EXTRACT TO READ:
◆ ◆ ◆ ◆ ◆ ◆ ◆

A lack of up-and-coming female writers isn’t the issue. “I am doing my best to sensitize the 28 percent of my students who are male and are most to likely get 90 percent of the good jobs – some of whom probably didn’t do as well as the female students, who make up 72 percent of the student body,” says Michele Weldon, an assistant professor at Northwestern’s Medill School of Journalism.
Many rightly point out that female journalists have traditionally been shunted to soft news. Kara Jesella, who is writing a book on the upstart ’90s teen magazine, Sassy, says that fashion magazines provide young women with attractive career opportunities. “We can see our name in print, manage whole departments, travel. We are making more than $18,000 a year (the assistant salary at most magazines.)
“The problem arises when you want to do other kinds of writing and find that you’ve been typecast,” Jesella continues. Does the same go for men? “My former next-door neighbor spent a few years covering sports for The New York Times,” Jesella notes. “Since the war, he has been in Iraq and I see his byline regularly on the front page.”

◆ ◆ ◆ ◆ ◆ ◆ ◆

RECORDED DATA:
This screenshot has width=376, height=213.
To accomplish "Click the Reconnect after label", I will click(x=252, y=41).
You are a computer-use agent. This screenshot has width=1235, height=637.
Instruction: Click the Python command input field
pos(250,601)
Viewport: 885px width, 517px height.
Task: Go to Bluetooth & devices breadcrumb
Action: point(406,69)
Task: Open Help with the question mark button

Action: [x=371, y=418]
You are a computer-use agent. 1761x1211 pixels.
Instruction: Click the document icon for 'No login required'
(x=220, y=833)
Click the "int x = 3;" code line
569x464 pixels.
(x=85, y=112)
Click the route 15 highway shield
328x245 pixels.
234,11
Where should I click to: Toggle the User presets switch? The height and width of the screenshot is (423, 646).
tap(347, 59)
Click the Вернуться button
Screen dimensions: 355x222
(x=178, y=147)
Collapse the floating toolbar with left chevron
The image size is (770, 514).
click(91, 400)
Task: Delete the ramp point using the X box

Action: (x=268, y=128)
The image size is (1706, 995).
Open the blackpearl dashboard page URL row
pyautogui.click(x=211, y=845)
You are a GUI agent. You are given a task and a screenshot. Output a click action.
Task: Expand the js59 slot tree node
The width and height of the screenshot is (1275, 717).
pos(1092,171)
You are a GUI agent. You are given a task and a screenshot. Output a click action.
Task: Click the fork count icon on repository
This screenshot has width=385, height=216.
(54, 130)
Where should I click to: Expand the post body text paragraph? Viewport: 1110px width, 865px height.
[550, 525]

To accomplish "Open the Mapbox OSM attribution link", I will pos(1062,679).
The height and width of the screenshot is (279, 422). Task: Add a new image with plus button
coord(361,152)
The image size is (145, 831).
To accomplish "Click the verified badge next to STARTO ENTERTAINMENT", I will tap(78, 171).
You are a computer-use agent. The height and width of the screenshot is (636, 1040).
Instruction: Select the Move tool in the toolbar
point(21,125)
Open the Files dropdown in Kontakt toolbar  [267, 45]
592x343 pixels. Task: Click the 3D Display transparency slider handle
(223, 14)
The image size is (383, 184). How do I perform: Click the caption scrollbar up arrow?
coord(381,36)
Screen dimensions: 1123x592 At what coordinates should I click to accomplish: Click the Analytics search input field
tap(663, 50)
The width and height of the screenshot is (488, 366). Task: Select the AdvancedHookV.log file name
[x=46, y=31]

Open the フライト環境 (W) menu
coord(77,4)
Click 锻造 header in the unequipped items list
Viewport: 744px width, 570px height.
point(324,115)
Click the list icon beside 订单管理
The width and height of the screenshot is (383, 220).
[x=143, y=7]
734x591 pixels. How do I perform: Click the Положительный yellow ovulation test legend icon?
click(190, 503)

◆ ◆ ◆ ◆ ◆ ◆ ◆

TASK REQUIREMENTS:
1. List every percentage that appears in the passage about female journalists.
2. Pick up the passage about female journalists after its last sentence and keep writing.

PER-TASK ANSWERS:
1. 28 percent, 90 percent, 72 percent

2.
So it goes – even at the most progressive of magazines. “The answer is more complex than mounting a letter-writing campaign,” says Sarah Blustain, the deputy editor at The American Prospect and former managing editor at The New Republic. “It’s not that editors aren’t aware of the problem. The newsroom culture is not scientific. It’s human, and these dynamics are hard to overcome. “
Still, they can be hard to bear. “At The New Republic, every Monday morning we would sit around and talk about that weekend’s basketball games,” says Blustain. “We would make little uncomfortable jokes about why I didn’t know what was going on. There was something alienating about that.”
And who defines “news”? “My experience is that an awful lot of straight male editors do not see anything related to the reproductive organs as a serious public policy issue,” says writer E.J. Graff, who most recently collaborated on Evelyn Murphy’s new book, Getting Even: Why Women Still Don’t Get Paid Like Men & What to Do About It. “Unfortunately, those magazines help set the public policy agenda for the country.”
Women are spearheading a crop of new projects to address these issues. Since 2002, POWER Sources, which matches journalists from independent and national media up with diverse female experts, has been a core project of the media advocacy organization Women In Media & News (WIMN). “They’re experts in everything from arms to zoology,” WIMN’s director Jennifer Pozner says. This philosophy inspired the organization’s newest project, a blog on women and media to be launched by the end of the year. So far, 50 women, including Laura Flanders and Medea Benjamin, have committed to blog on 50 topics.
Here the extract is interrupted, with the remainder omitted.